Les dépens de première instance et d'appel doivent être mis à la charge de la banque qui succombe en sa demande de confirmation du rejet des demandes. Il apparaît en outre équitable de lui faire supporter une partie des frais irrépétibles de M. [U] à hauteur de la somme de 2 000 euros sur le fondement de l'article 700 du code de procédure civile.

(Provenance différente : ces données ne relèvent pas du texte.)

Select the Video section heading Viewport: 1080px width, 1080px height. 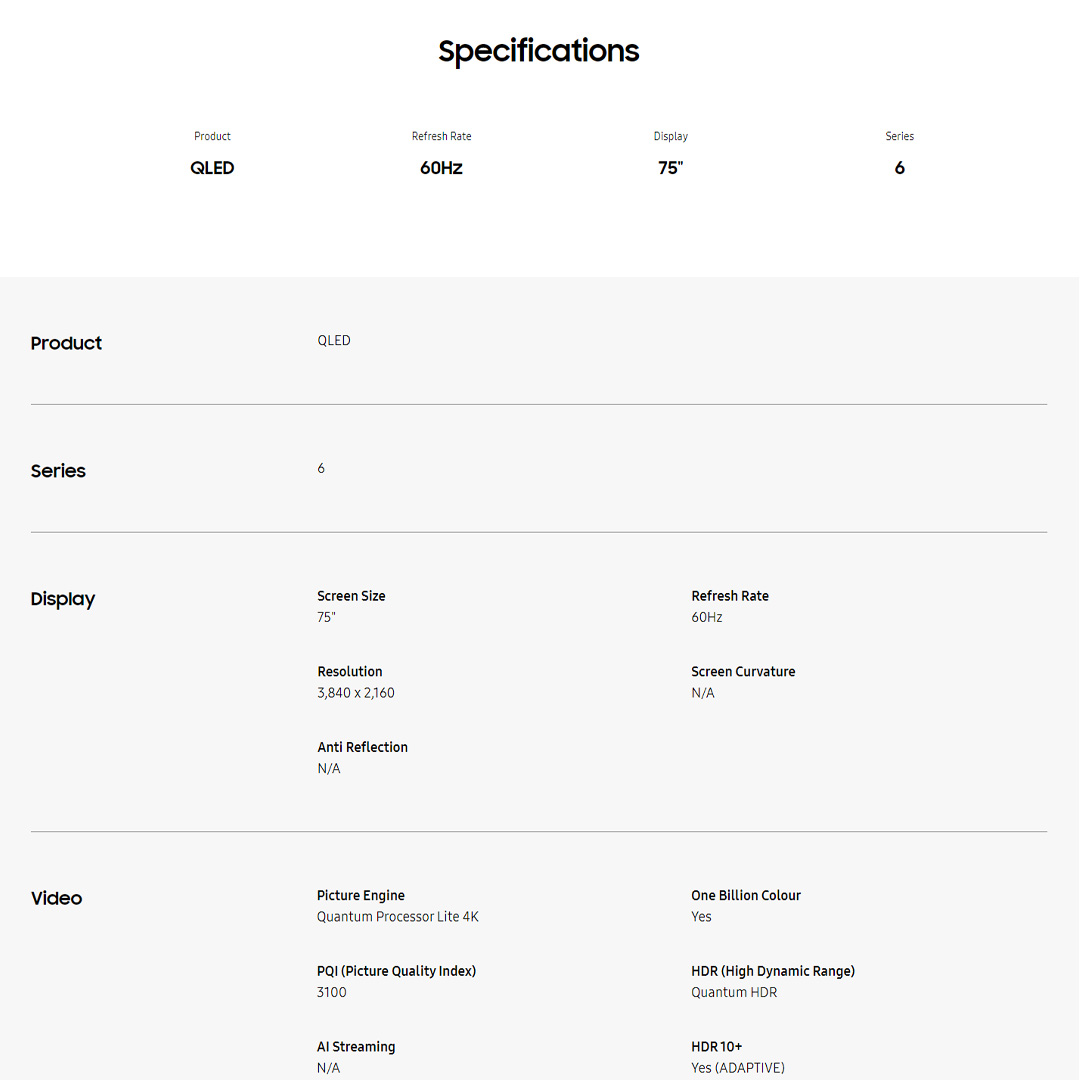coord(57,898)
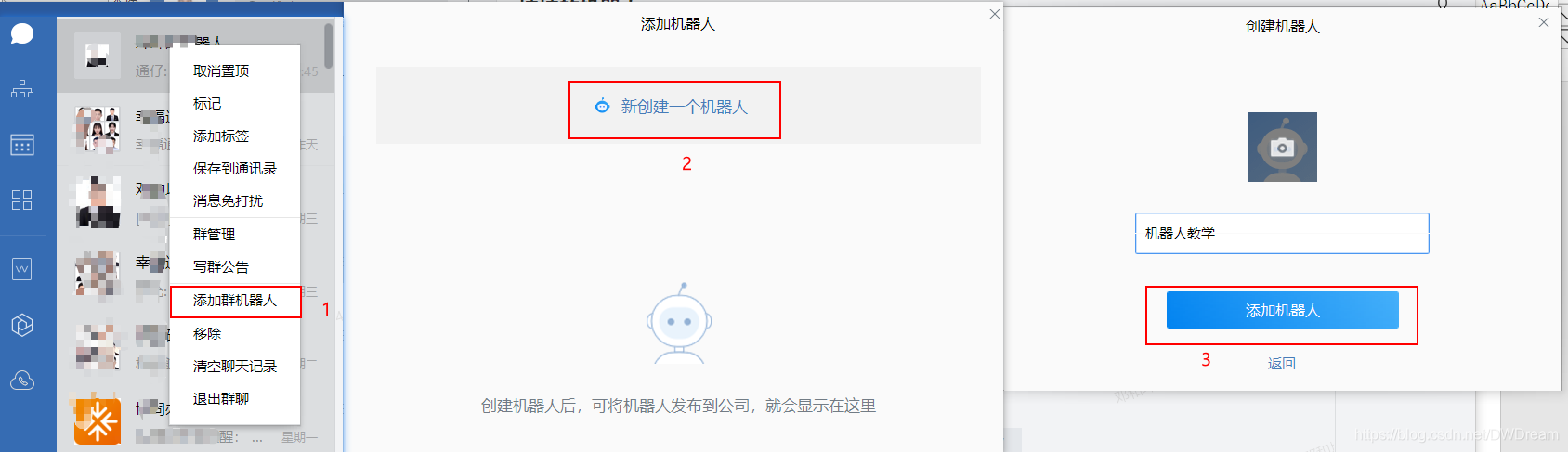This screenshot has width=1568, height=452.
Task: Click the blue 添加机器人 button
Action: click(x=1282, y=310)
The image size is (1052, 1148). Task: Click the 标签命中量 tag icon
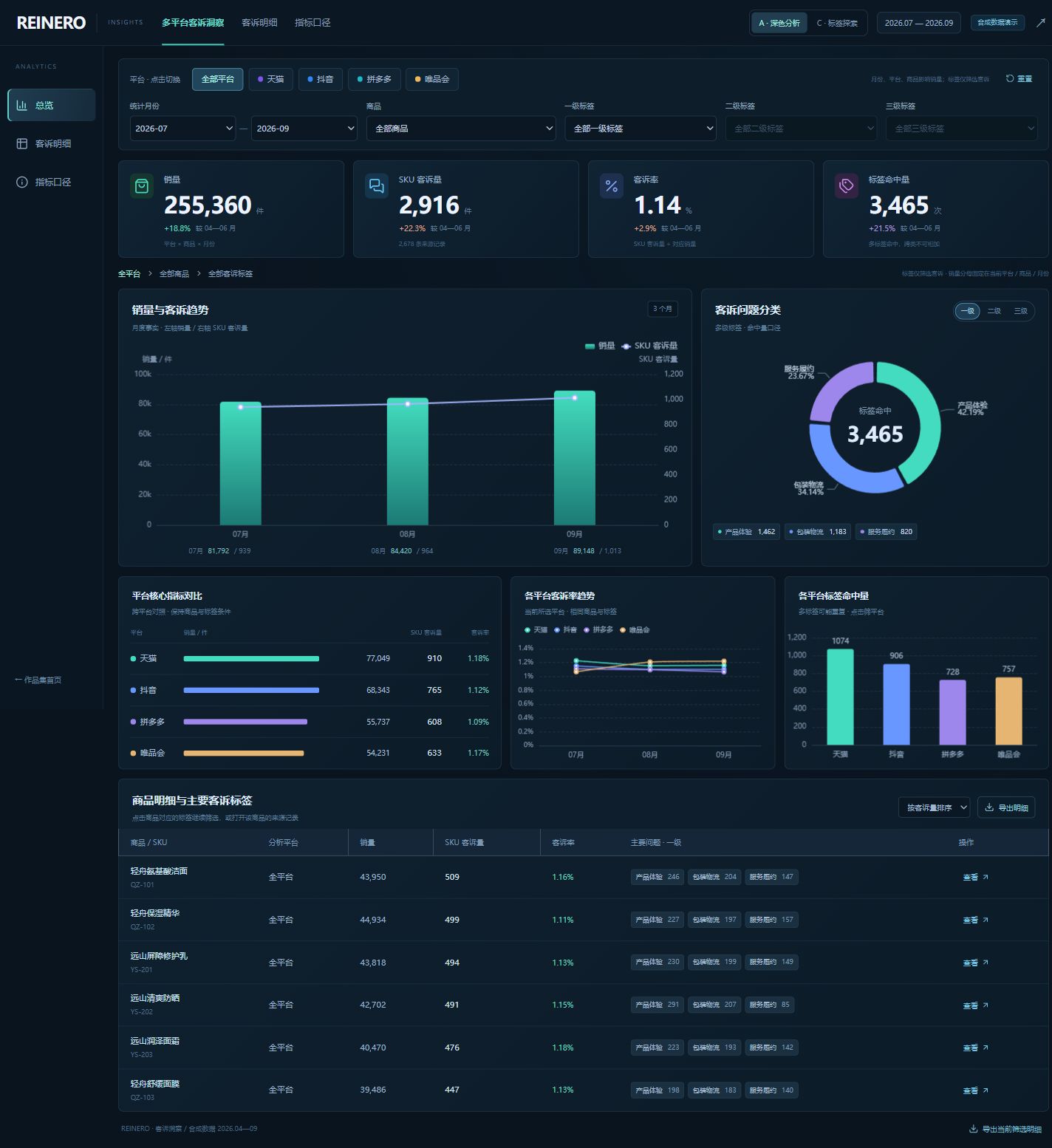(x=847, y=186)
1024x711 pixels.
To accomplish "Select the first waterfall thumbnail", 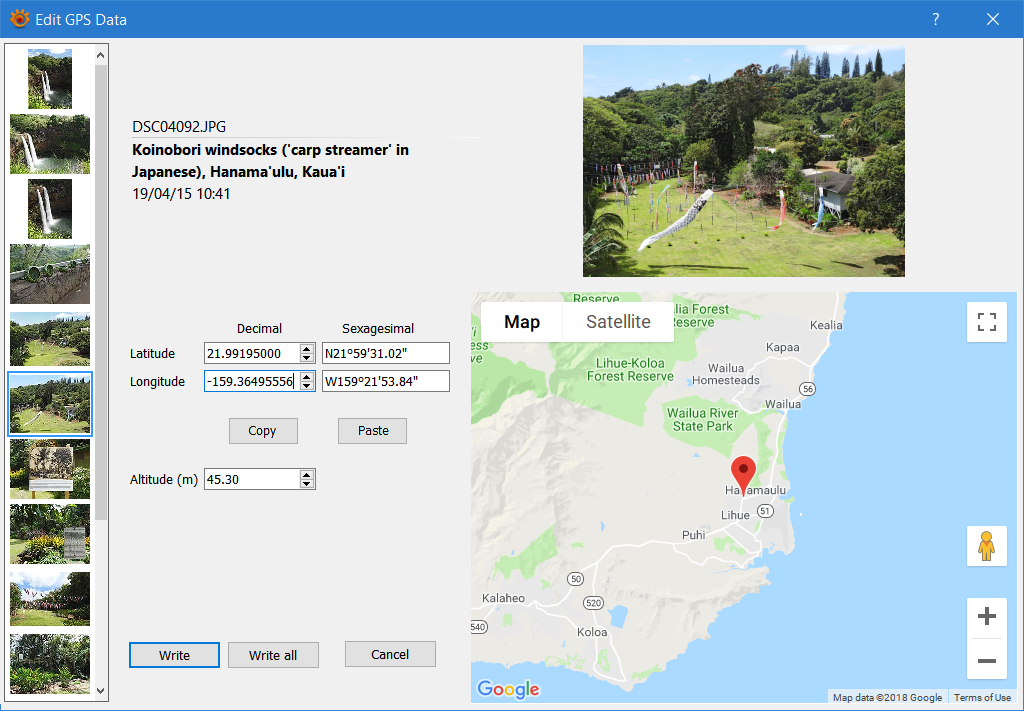I will pos(50,78).
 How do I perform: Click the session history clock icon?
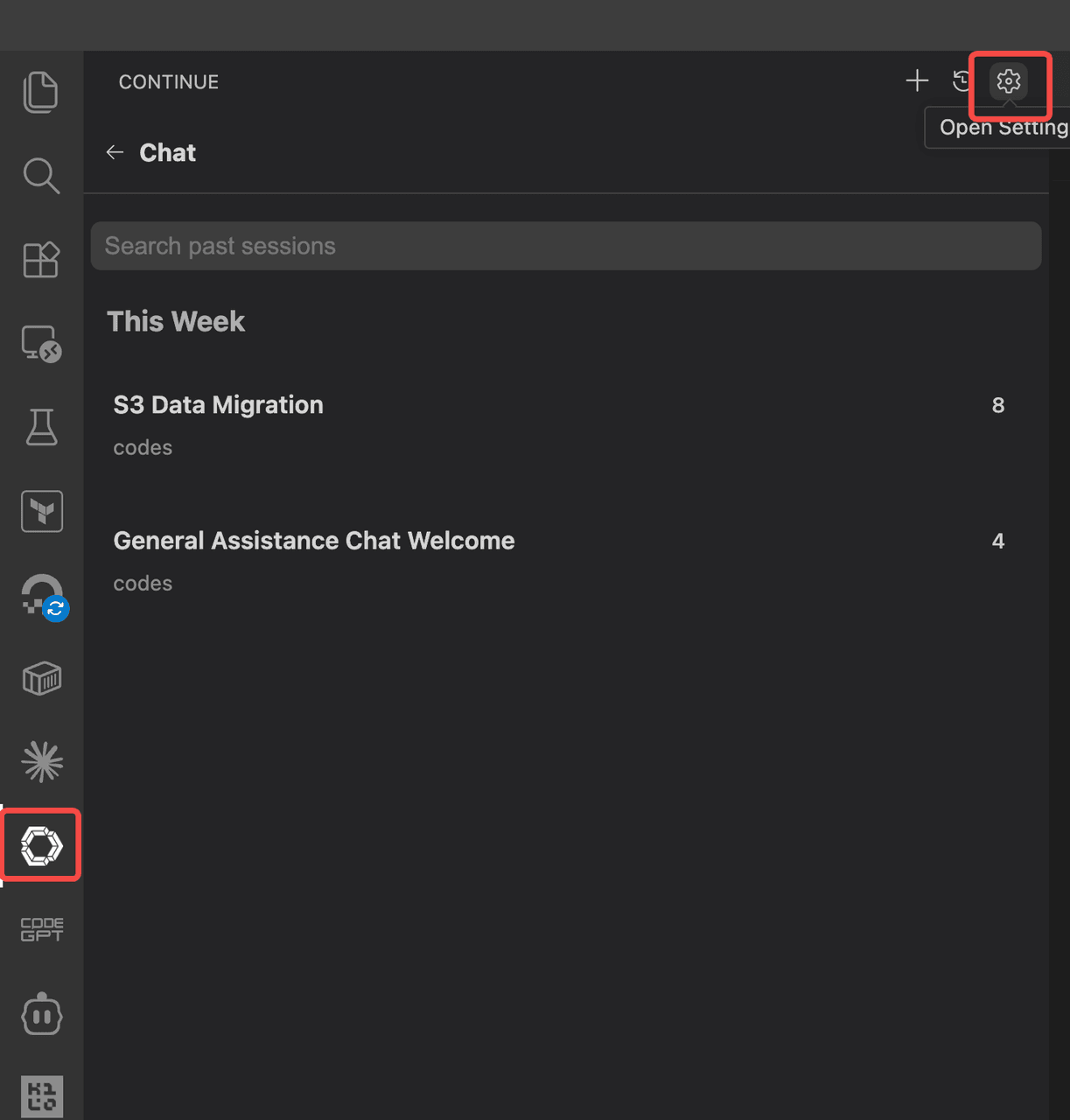962,81
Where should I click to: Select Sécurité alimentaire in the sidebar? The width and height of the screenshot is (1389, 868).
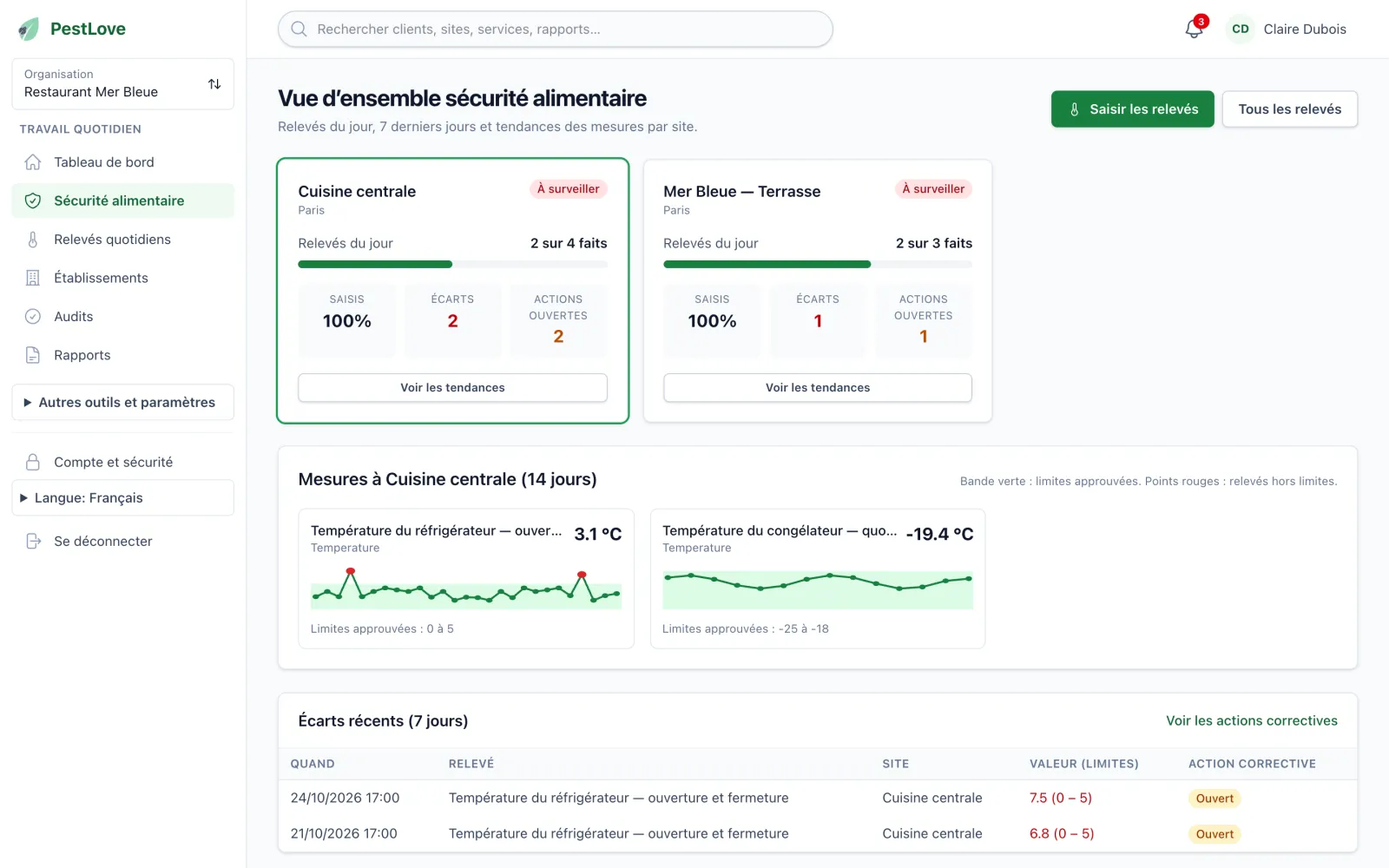click(122, 201)
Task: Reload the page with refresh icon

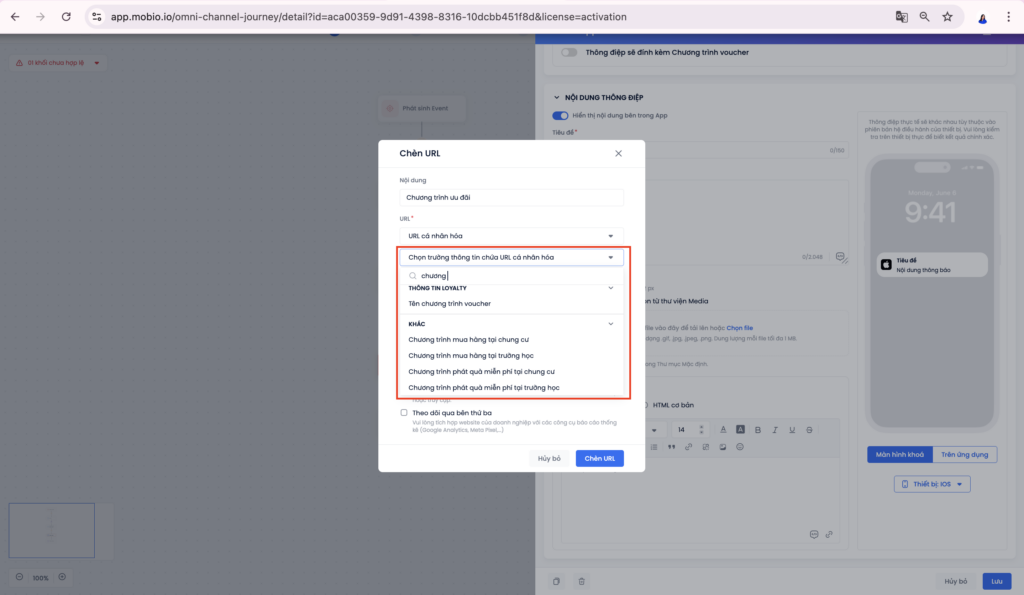Action: click(x=66, y=17)
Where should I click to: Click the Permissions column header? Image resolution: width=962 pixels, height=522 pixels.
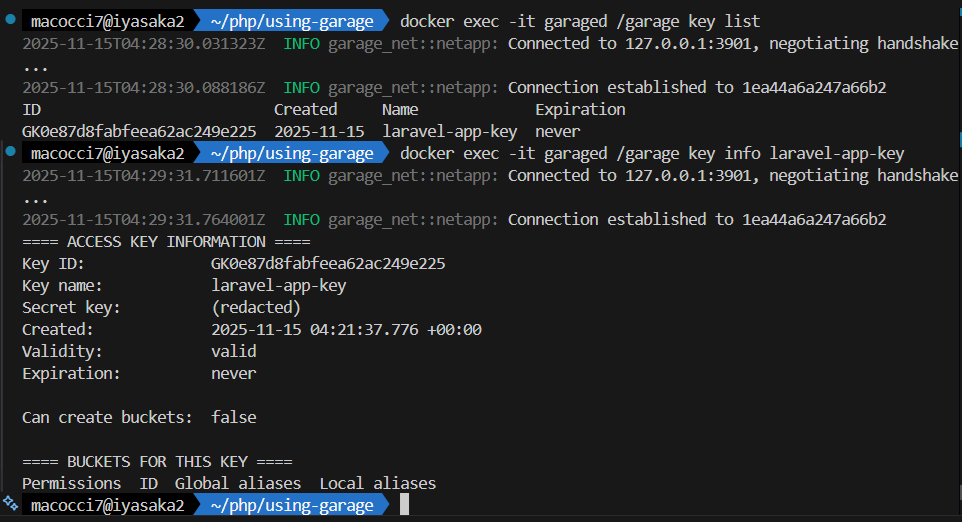(x=71, y=483)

Les parties sont déboutées de leurs demandes plus amples ou contraires.

PAR CES MOTIFS

LA COUR,

Statuant en dernier ressort, après débats en audience publique, par arrêt réputé contradictoire mis à disposition au greffe,

Infirme le jugement sauf en ce qu'il a déclaré irrecevables les demandes présentées par Mme [W] [U] née [Z], rejeté la fin de non-recevoir opposée à la demande de nullité du contrat tirée de l'ouverture d'une procédure collective et la fin de non-recevoir tirée de la prescription, déclaré irrecevable la demande relative aux frais d'enlèvement du matériel, condamné la société BNP Paribas personal finance aux dépens et rejeté les demandes formées sur le fondement de l'article 700 du code de procédure civile ;

Statuant à nouveau et y ajoutant,

Ecarte les fins de non-recevoir ;

Prononce l'annulation du contrat de vente conclu le 22 août 2018 entre M. [N] [U] et la société Sweetcom Sud ;

Constate l'annulation subséquente du contrat de crédit affecté conclu le 22 août 2018 entre M. [N] [U] et la société BNP Paribas Personal Finance ;

Dit que M. [N] [U] devra tenir à la disposition de la Selarl Ekip' en qualité de liquidateur de la société Sweetcom Sud, l'ensemble des matériels installés à son domicile pendant un délai de 3 mois à compter de la signification du présent arrêt et que passé ce délai si le liquidateur n'a pas émis la volonté de reprendre les matériels, M. [N] [U] pourra en disposer comme bon lui semble et les conserver ;

Condamne la société BNP Paribas personal finance à rembourser à M. [N] [U] les échéances payées au titre du contrat de crédit soit la somme de 6 219,61 euros à parfaire pour les sommes versées postérieurement au 7 février 2023 ;

Fixe le préjudice de M. [N] [U] en lien avec la faute de la banque à la somme de 11 300 euros si le mandataire liquidateur vient effectivement procéder à la dépose des matériels au domicile de M. [N] [U] dans le délai de trois mois à compter de la signification du présent arrêt et dit qu'à défaut il ne subit aucun préjudice en lien avec cette faute ;

En conséquence, condamne M. [N] [U] passé un délai de trois mois à compter de la signification du présent arrêt, à rembourser à la société BNP Paribas Personal Finance le capital emprunté de 11 300 euros sauf à justifier de la reprise effective du matériel par la société Sweetcom Sud, prise en la personne son liquidateur judiciaire dans les trois mois de la signification de l'arrêt et réduit le montant de cette condamnation à néant si elle justifie que cette reprise a effectivement eu lieu dans le délai imparti ;

Ordonne la compensation des créances réciproques ;

Rappelle que les parties restent redevables de plein droit du remboursement des sommes perçues en exécution du jugement infirmé ;

Condamne la société BNP Paribas Personal Finance aux dépens d'appel et au paiement à M. [N] [U] d'une somme de 2 000 euros sur le fondement de l'article 700 du code de procédure civile ;

Rejette toute demande plus ample ou contraire.